— start of DATA SECTION —

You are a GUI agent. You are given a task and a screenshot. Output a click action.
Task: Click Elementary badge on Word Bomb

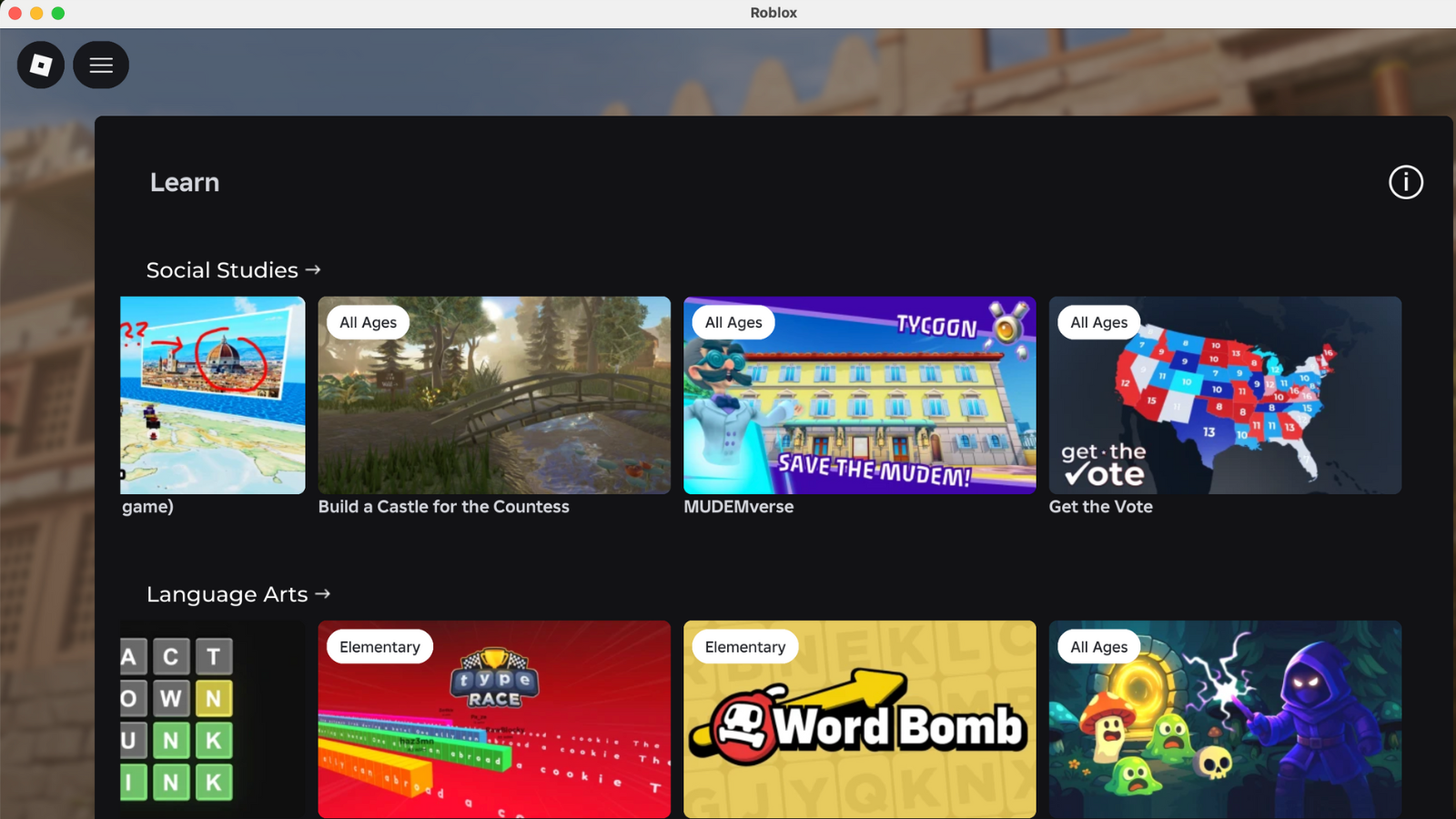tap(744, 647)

— end of DATA SECTION —
— start of DATA SECTION —

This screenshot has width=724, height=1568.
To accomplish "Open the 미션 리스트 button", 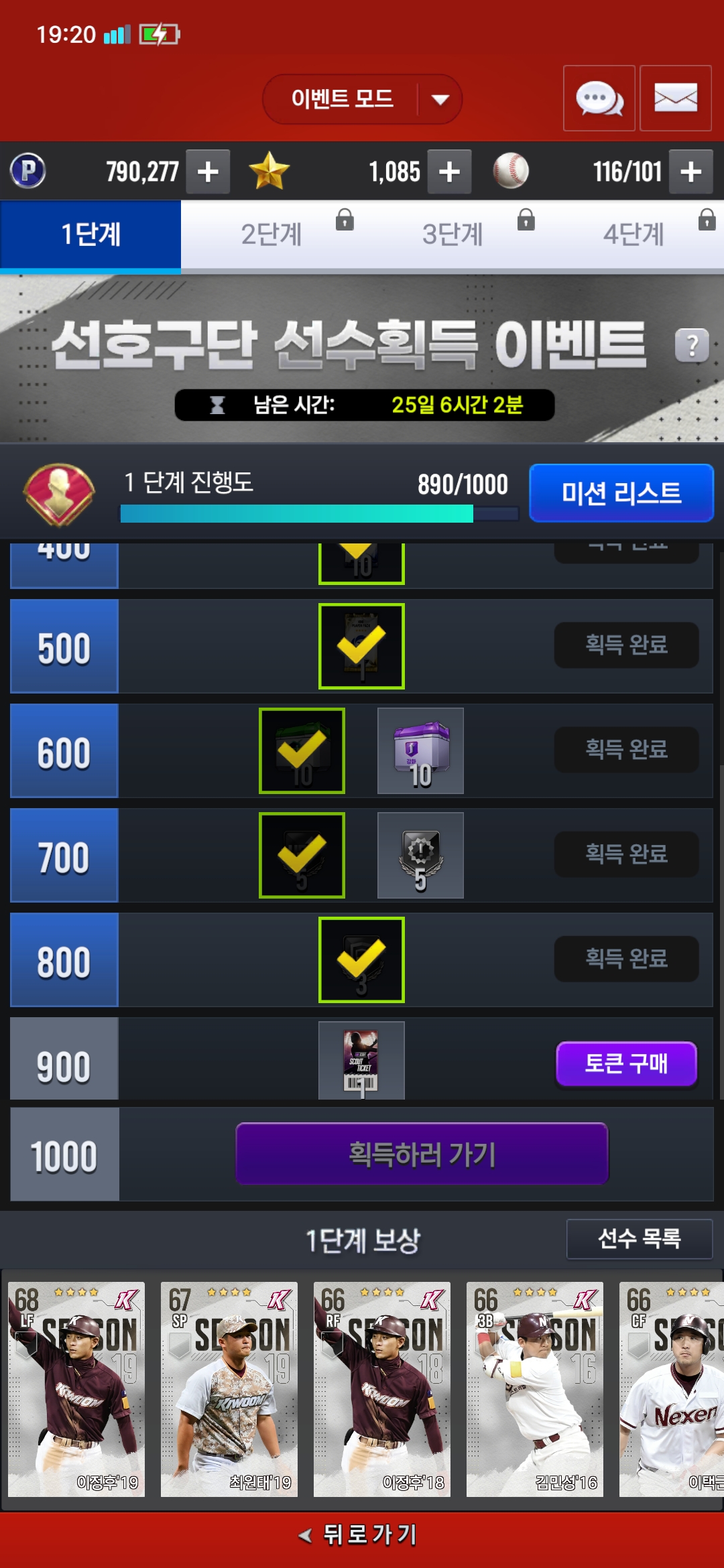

— end of DATA SECTION —

Rescale everything from the line containing "You are a GUI" down to the line containing "tap(744, 647)", with both of those lines included. Reproduce them in full, requests and all, but multiply each coordinate in the answers by 2.15 and round to whole numbers (halves go up), and leave the pictures out.

_OUTPUT FOR THIS EXERCISE_.
You are a GUI agent. You are given a task and a screenshot. Output a click action.
Task: Click Elementary badge on Word Bomb

tap(1600, 1391)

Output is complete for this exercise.